Did you know that all kids are born near-sighted? I didn’t, but that’s what Namine’s optometrist told us. As kids get older, their eyesight usually improves. That explains why when she was younger, Namine needed glasses for reading. During the following year’s checkup, we found out that they had self-corrected, so she no longer needed them.
In the years between, Namine has not needed glasses. She does occasionally get headaches, but those have been attributed to other medical reasons (like her heart defect medication) or are simply unknown — but not her eyesight.
It’s important to keep tabs on a child’s eyesight as they grow, of course. But an added wrinkle in this whole business is the fact that Namine has Pierre Robin Sequence. It’s not a syndrome — a single condition — but rather a series, or sequence (thus the name), of conditions, one after another leading to a final result. Or results, in Namine’s case, as it caused her to be born with a regressed lower jaw, cleft palate, ankyloglossia (commonly known as being tongue-tied).

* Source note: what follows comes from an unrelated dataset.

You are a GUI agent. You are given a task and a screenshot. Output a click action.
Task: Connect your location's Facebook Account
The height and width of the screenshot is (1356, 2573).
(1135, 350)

Other conditions that have been observed to be related to PRS include hearing and vision deterioration or loss. For that reason, the critical care team at Children’s Hospital has kept a close eye (if you’ll pardon the pun) on Namine’s vision and hearing.
Namine had a lens test to check her eyes. After getting the results back, the doctor told us that her eyesight has improved even more than last time. She most definitively does not need glasses.
Of course, Namine’s eyes were dilated for the eye exam. She was given a pair of sunglasses, which she particularly enjoyed.